London — ICE Brent and NYMEX WTI crude futures traded higher Monday morning in Europe after rallying over the weekend, as bullish sentiment over the last few weeks due to the anticipated impact of US sanctions on Iran and trade developments with China continued to steer the market.
At 1200 GMT, the new front-month ICE Brent crude futures contract for November was up 63 cents/b from Friday's settle at $77.42/b, while the NYMEX October light sweet crude contract rose 9 cents/b to $69.80/b.
Nets longs on ICE Brent futures increased by 64,635 lots to 389,066 lots, the latest data from InterContinental Exchange showed.
"The sentiment build-up over the past few weeks has yet to be broken.

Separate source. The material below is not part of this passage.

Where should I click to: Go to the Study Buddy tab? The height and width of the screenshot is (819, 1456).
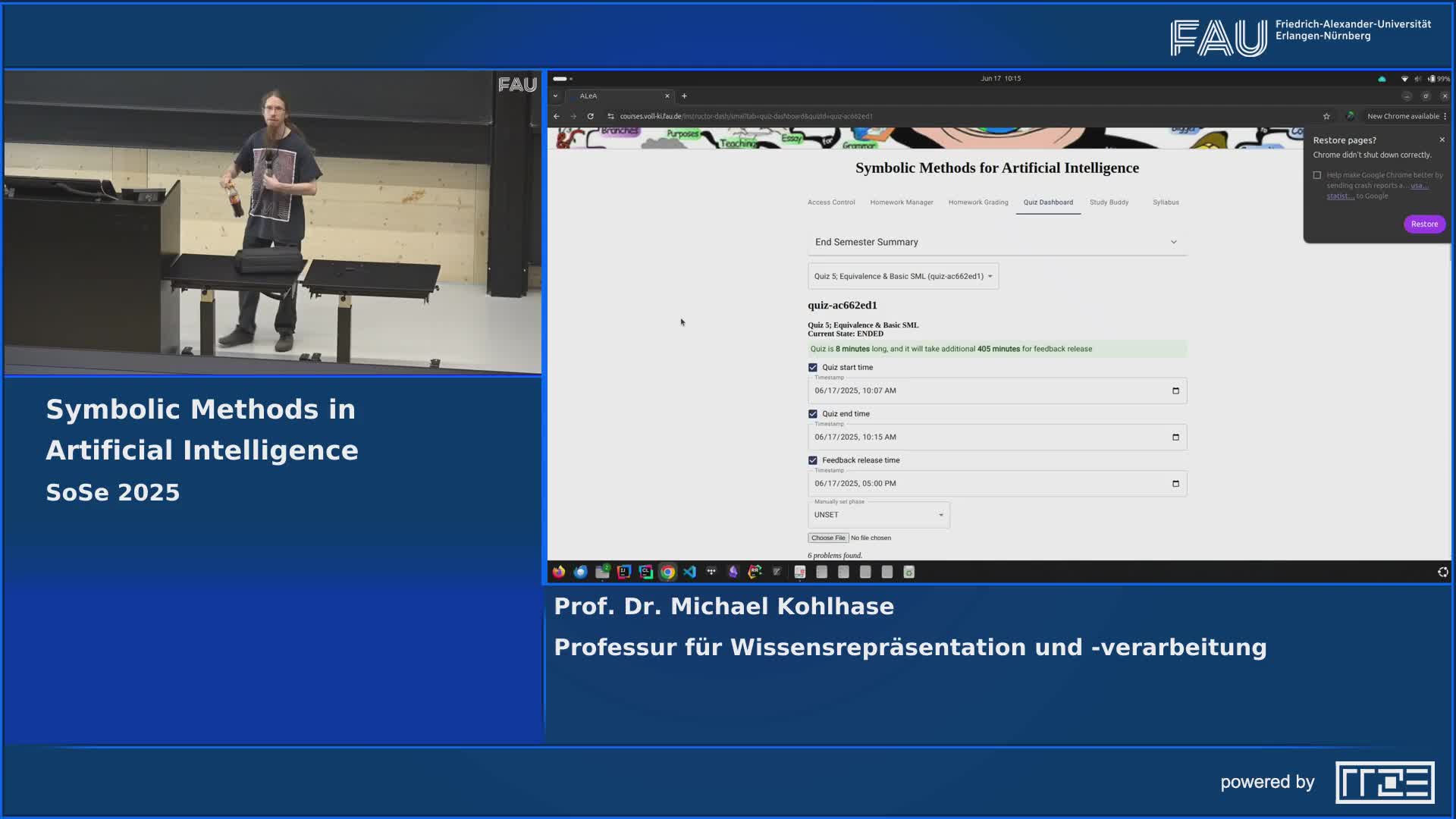coord(1109,202)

The Market is viewing the upside as the direction with least resistance," Ole Hansen, head of commodity strategy at Saxo Bank, said.
"The market is up on the day, but we may struggle to aggressively move much higher," he added after pegging the resistance level on November ICE Brent futures at $78.40/b.
Iran's crude exports have already started falling sharply as buyers source alternative supplies and halt loadings to allow time to complete deliveries before the sanctions take effect.
August figures released next week will bring the supply impact into sharper focus.
According to S&P Global Platts Analytics, 1.44 million b/d will leave the market by November, compared with April levels.
November exports of 1.47 million b/d would represent a drop of 874,000 b/d from July.
Meanwhile, US President Donald Trump has voiced his determination to go ahead with his plan to impose $200 billion in tariffs on Chinese imports.
However, Unipec, the trading arm of China's state-run Sinopec, has booked two VLCCs for loading crude from the US Gulf in September, signaling that it has not fully withdrawn from US crude market despite the threat of tariffs.
China received 14.1 million barrels of US crude in June, a historic high, which fell to 9.76 million barrels in July, data from S&P Global Platts trade flow software cFlow showed.
Elsewhere, looking at the outlook for oil prices through to the end of the year, Oman's oil and gas minister told the press that crude is unlikely to trade higher than $80/b.